ITEMS:
┌────────

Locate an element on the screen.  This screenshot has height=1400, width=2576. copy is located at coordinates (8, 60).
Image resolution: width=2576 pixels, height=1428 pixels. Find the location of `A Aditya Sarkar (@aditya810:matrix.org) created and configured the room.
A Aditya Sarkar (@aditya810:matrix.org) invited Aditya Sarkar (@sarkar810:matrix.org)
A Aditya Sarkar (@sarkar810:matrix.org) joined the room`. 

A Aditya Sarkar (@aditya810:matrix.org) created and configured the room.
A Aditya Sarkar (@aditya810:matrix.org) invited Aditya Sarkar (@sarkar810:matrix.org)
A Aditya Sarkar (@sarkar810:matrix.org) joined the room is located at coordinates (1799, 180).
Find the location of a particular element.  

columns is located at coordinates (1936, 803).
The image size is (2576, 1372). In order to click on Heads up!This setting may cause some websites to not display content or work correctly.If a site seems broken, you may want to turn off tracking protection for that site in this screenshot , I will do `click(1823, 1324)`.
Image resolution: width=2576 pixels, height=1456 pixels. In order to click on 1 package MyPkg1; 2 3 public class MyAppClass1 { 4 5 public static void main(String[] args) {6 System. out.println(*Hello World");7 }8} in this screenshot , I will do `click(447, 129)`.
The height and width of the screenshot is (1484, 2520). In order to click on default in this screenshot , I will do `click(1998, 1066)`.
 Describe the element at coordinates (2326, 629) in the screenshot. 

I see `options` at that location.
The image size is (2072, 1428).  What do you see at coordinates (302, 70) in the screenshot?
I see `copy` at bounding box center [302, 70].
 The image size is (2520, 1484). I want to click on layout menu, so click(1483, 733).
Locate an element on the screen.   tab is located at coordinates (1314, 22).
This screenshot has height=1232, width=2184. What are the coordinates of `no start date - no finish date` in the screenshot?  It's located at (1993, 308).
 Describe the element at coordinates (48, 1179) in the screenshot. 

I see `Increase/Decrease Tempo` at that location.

└────────

WHAT YOU NEED TO DO: Reproduce all of the records above word for word, keeping every character and line break unchanged.

SOLUTION TO THE EXERCISE:
Locate an element on the screen.  This screenshot has height=1400, width=2576. copy is located at coordinates (8, 60).
Image resolution: width=2576 pixels, height=1428 pixels. Find the location of `A Aditya Sarkar (@aditya810:matrix.org) created and configured the room.
A Aditya Sarkar (@aditya810:matrix.org) invited Aditya Sarkar (@sarkar810:matrix.org)
A Aditya Sarkar (@sarkar810:matrix.org) joined the room`. 

A Aditya Sarkar (@aditya810:matrix.org) created and configured the room.
A Aditya Sarkar (@aditya810:matrix.org) invited Aditya Sarkar (@sarkar810:matrix.org)
A Aditya Sarkar (@sarkar810:matrix.org) joined the room is located at coordinates (1799, 180).
Find the location of a particular element.  

columns is located at coordinates (1936, 803).
The image size is (2576, 1372). In order to click on Heads up!This setting may cause some websites to not display content or work correctly.If a site seems broken, you may want to turn off tracking protection for that site in this screenshot , I will do `click(1823, 1324)`.
Image resolution: width=2576 pixels, height=1456 pixels. In order to click on 1 package MyPkg1; 2 3 public class MyAppClass1 { 4 5 public static void main(String[] args) {6 System. out.println(*Hello World");7 }8} in this screenshot , I will do `click(447, 129)`.
The height and width of the screenshot is (1484, 2520). In order to click on default in this screenshot , I will do `click(1998, 1066)`.
 Describe the element at coordinates (2326, 629) in the screenshot. 

I see `options` at that location.
The image size is (2072, 1428).  What do you see at coordinates (302, 70) in the screenshot?
I see `copy` at bounding box center [302, 70].
 The image size is (2520, 1484). I want to click on layout menu, so click(1483, 733).
Locate an element on the screen.   tab is located at coordinates (1314, 22).
This screenshot has height=1232, width=2184. What are the coordinates of `no start date - no finish date` in the screenshot?  It's located at (1993, 308).
 Describe the element at coordinates (48, 1179) in the screenshot. 

I see `Increase/Decrease Tempo` at that location.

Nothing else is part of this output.